Hundreds of thousands of flag-waving Turks rallied in support of the prime minister Sunday before next week's early general elections as other political parties also staged rallies in various parts of Istanbul.
They shouted slogans in support of Prime Minister Recep Tayyip Erdogan, whose ruling Justice and Development Party, or AKP, is expected to win the biggest share of votes July 22.
Sunday's rally is also seen as a late response by the AKP to mass demonstrations by secular Turks who took to the streets earlier this year because of a conflict over who should be the next president.
In April and May, millions marched in major cities and demanded the resignation of Erdogan after he nominated his close ally, Foreign Minister Abdullah Gul, for the presidency.
Gul, like Erdogan and most other AKP members, is associated with Turkey's Islamist movement.
"We didn't march on the streets back then because the tensions were already high and there could be fighting," said Esma Engin, a 26-year-old supporter of Erdogan who came to the rally hours before Erdogan was expected to speak to the crowd.
"We're children of the republic as well. We want to protect the secular republic too," Engin said.
Amid criticism from the opposition and mass demonstrations asking Erdogan to resign, the military, which has staged three coups since 1960, issued a statement late April, saying it could intervene in the presidential process.

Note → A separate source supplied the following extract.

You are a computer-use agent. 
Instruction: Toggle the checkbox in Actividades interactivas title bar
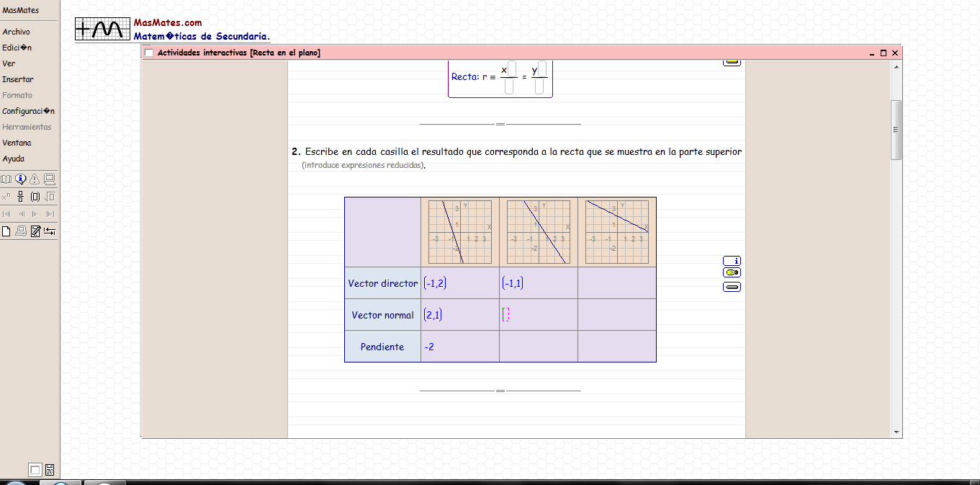click(149, 53)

Erdogan called for early general elections to defuse the political deadlock after the Parliament failed to elect Gul as the president in a session boycotted by the opposition.
"I'm not here to react to what happened to Gul," said Arif Sahin, a 24-year-old AKP follower.
"But still, I don't think Gul posed a threat to the regime. What happened to him, is not the kind of thing we should see in a democracy," Sahin said.
The Parliament passed a law in May that would make it possible to hold a referendum over whether the president should be elected by popular vote instead of by Parliament.
The main opposition party and the staunchly secular president appealed to the Constitutional Court to annul the law, but the top court overturned their request, siding with the government.
When Gul started his speech, the demonstrators chanted "Cankaya is yours and it will remain yours," referring to the Cankaya district in the Turkish capital where the presidential palace is located,
Güncelleme Tarihi: 16 Temmuz 2007, 02:02
"Cankaya doesn't belong to this or that. It belongs to the people," Gul replied to the crowd.
Sunday's rally was one of the most crowded election rallies during the campaign period this year. Dogan news agency reported people came to the rally by bus, trains and ferries.
Police set up checkpoints on roads leading to the field.
Separately, thousands gathered in different parts of Istanbul for election rallies by the Islamist Felicity Party and the leftist Labor Party, local media reported.